Hartley v. Utah Const. Co.

106 F.2d 953 | 9th Cir. | 1939

Lead Opinion

HANEY, Circuit Judge.

Appeal has been taken from an order granting a motion to quash service of summons in an action brought by appellant to recover for personal injuries sustained by her in an automobile accident, alleged to have been caused by the negligence of appellee.

Appellee is a Utah corporation, and was the owner of a Buiclc automobile which was being operated by one Lawler, its vice-president, on September 9, 1936, in Oregon. Lawler and his wife, who was an occupant of the automobile, were both residents of California. The accident occurred on the date mentioned in which there was a collision of appellee’s automobile, driven by Lawler, with an automobile owned and being operated by appellant’s husband while appellant was an occupant therein. Lawler died on December 21, 1936.

On February 3, 1937, appellant filed an action in a state court of Oregon against appellee alleging that the injuries she sustained in the above mentioned accident were caused by appellee’s negligence. Summons was issued, and a copy thereof was served on the Secretary of State of Oregon on February 8, 1937, pursuant to Oregon Code Annotated § 55-402, which provided in part:

“The acceptance by a nonresident of the rights and privileges conferred by the laws of the state of Oregon to use the roads, highways and streets of this state, as evidenced by his operating a motor vehicle thereon, shall be deemed equivalent to an appointment by such nonresident of the secretary of state of the state of Oregon * * to be his true and lawful attorney, upon whom may be served all lawful summons and processes against him growing out of any accident * * * in which said nonresident may be involved while operating a motor vehicle upon such highway; and said acceptance or operation shall be a signification of his agreement that any summons or process against him which is so served shall be of the same'legal force and validity as if served on him personally within the state of Oregon. * * *”

The statute further provided that service of process should be made on the Secretary of State of Oregon, and required notice of such service to be sent by registered mail or by personal service of process outside the State of Oregon. Personal service of process was made on appellee in Utah on February 19, 1937. Lawler’s wife died on the latter date.

The cause was removed to the court below on appellee’s petition. Appellee then moved to quash service of summons on the ground that the statute quoted applied only to non-residents personally operating an automobile in Oregon. The court below on May 13, 1938, granted the motion and quashed the attempted service of summons. This appeal followed.

*955We think the court below was right in quashing the service of process.

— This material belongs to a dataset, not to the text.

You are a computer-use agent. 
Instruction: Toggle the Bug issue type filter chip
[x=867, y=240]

Laws of Oregon, 1939, Ch. 499, p. 1028, amended the statute above quoted so as to include a nonresident, whose automobile is being operated in Oregon “on his or its behalf”. The legislature thus “demonstrated an intent to change the pre-existing law, and the presumption must be that it was intended to change the meaning of the statute in all particulars wherein there is a material change in the language of the amended act.” Rieger v. Harrington, 102 Or. 603, 613, 203 P. 576, 580.

After enactment of the above statute, appellant moved the court that the appeal be affirmed with leave to appellant to apply to the clerk of the court below for issuance of a new summons. The motion is based on the contention that the statute “is remedial and does not impair vested rights” and should be retroactively applied. The question as to whether or not the statute impairs vested rights is pertinent only if the statute is to be applied retroactively. The rule in Oregon is:

“* * * no act will be held to have a retrospective effect, unless the intention in that respect is clearly apparent in the statute itself. On the contrary, if it is fairly possible to restrain the operation' of the statute so as to be prospective, that course will be adopted by the courts.* * *” Libby v. Southern Pac. Co., 109 Or. 449, 452, 219 P. 604, 605, 220 P. 1017.

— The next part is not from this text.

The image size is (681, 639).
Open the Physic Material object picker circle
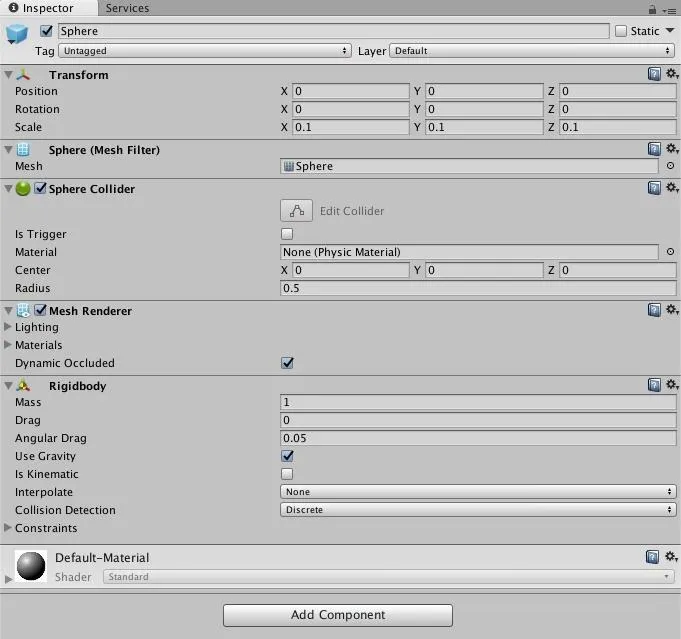click(670, 252)
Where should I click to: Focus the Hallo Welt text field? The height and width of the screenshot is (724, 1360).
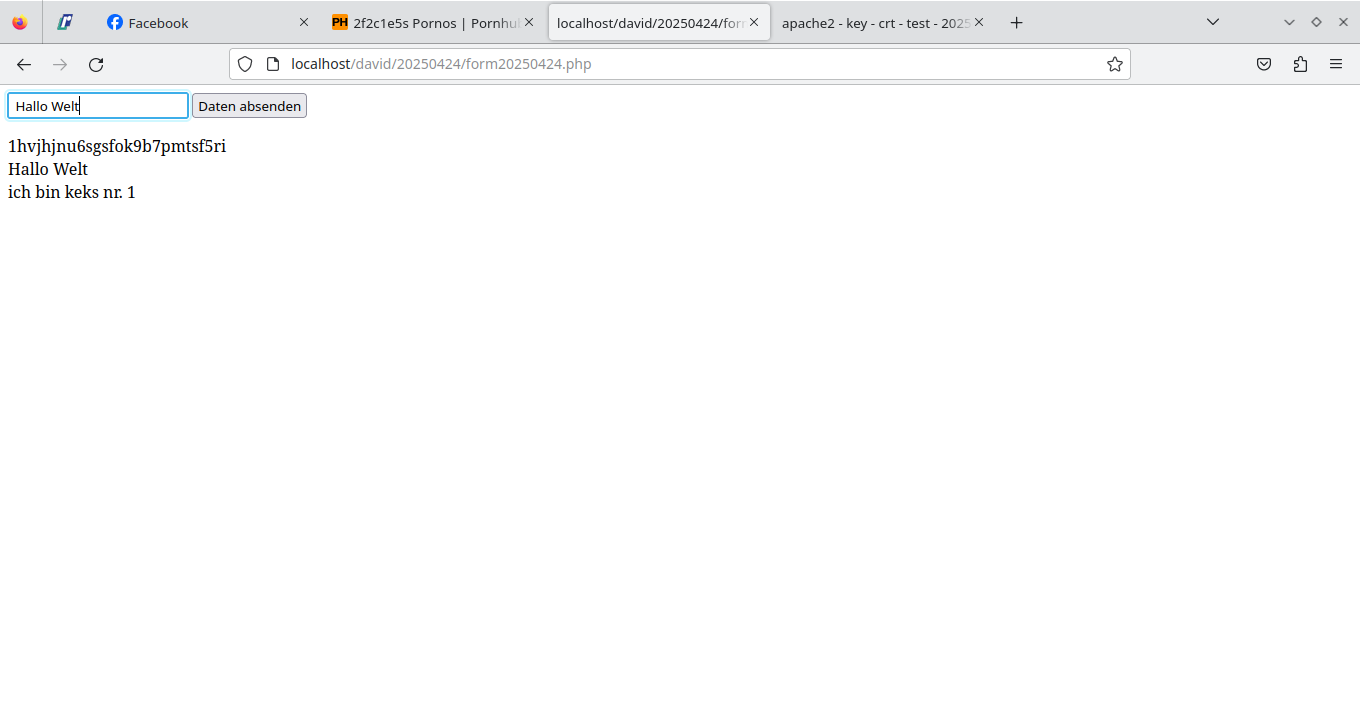point(98,106)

Nothing in the act' requires that it be applied to pending cases. Applying the rule announced in Libby v. Southern Pac. Co., supra, we hold that the statute is not ■ applicable to the instant case, and therefore the motion is denied. See also: Paraboschi v. Shaw, 258 Mass. 531, 155 N.E. 445; Kurland v. Chernobil, 260 N.Y. 254, 183 N.E. 380; Ashley v. Brown, 198 N.C. 369, 151 S.E. 725.

Affirmed.






Concurrence Opinion

HEALY, Circuit Judge

(concurring).

I concur in the affirmance and agree that appellant’s motion cannot be granted, but I think we have no power to pass on the merits of the latter.

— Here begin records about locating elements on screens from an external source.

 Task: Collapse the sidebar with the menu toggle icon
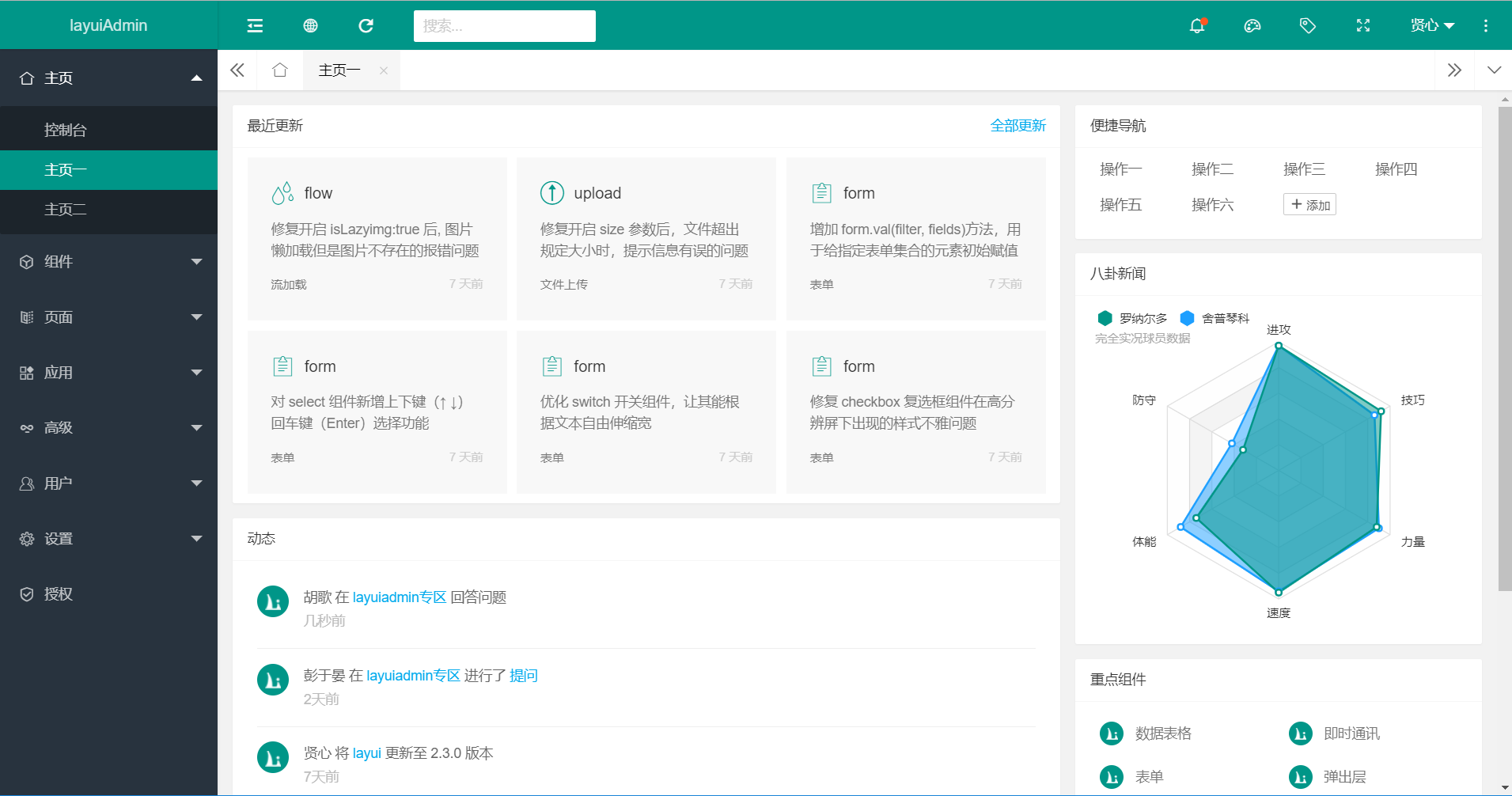(x=255, y=26)
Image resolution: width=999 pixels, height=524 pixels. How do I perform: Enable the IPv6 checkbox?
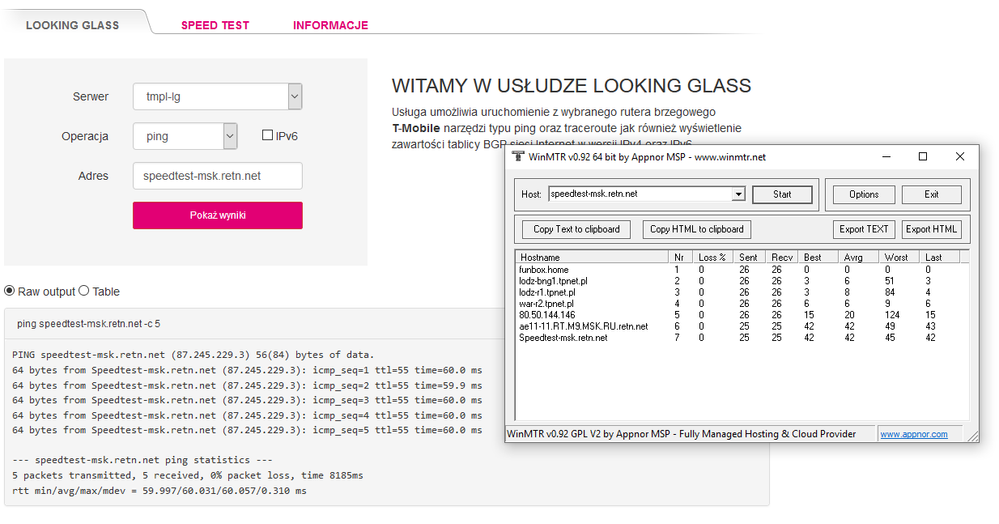tap(267, 136)
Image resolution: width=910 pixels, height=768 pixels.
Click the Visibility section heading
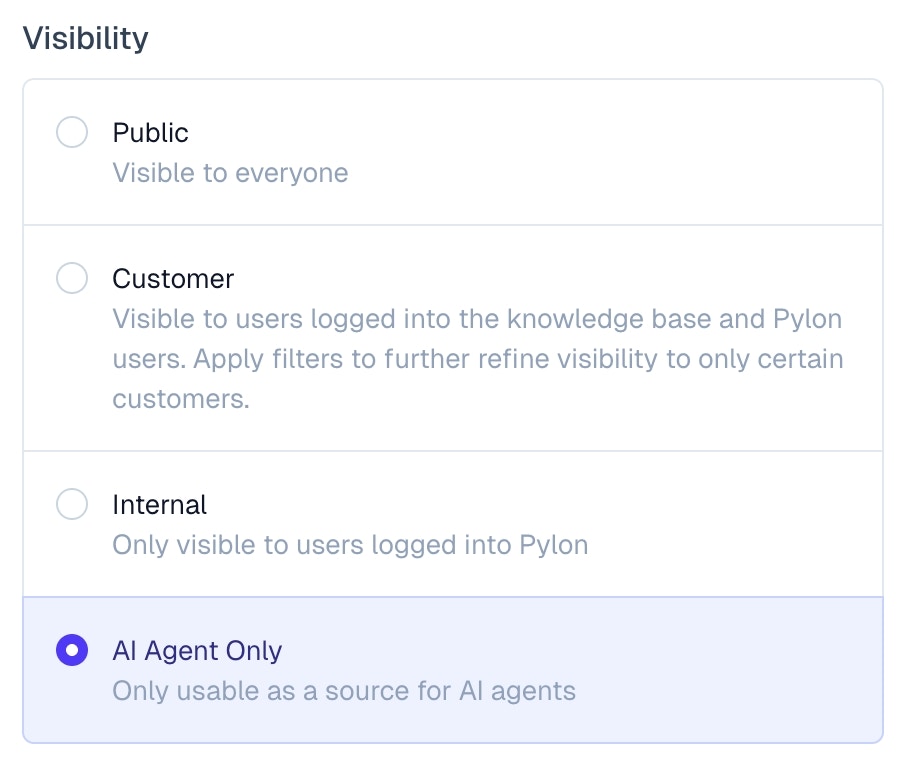[x=85, y=38]
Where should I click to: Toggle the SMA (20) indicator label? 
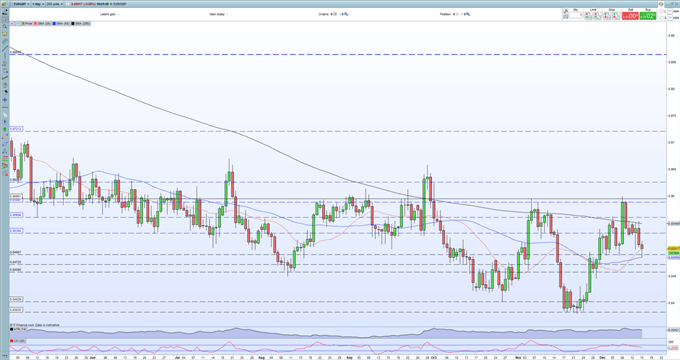(x=42, y=23)
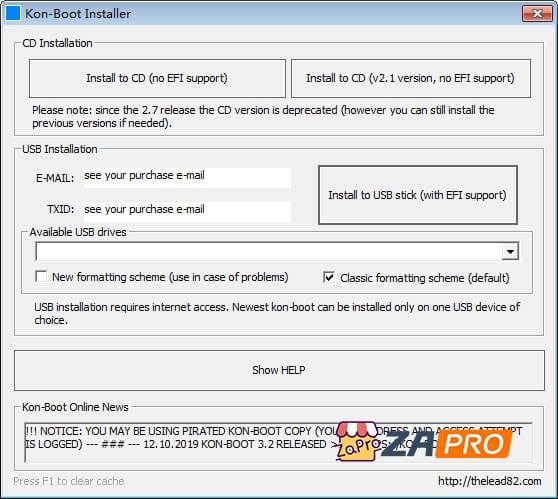Viewport: 558px width, 499px height.
Task: Click the USB Installation group label
Action: [x=60, y=149]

Our jurisdiction in this matter is purely appellate. The only question with which we have authority to deal is the propriety of the order appealed from. It is not contended that the amendment to the statute validated the service already made. In effect, appellant’s motion seeks from this court a declaratory judgment concerning the scope of the statute as amended. We have no power to grant such relief.

If, when the case goes back, service is sought under the amended statute, we may, on appeal from any action taken by the lower court, determine the propriety of such action. We can not, I think, do so in advance.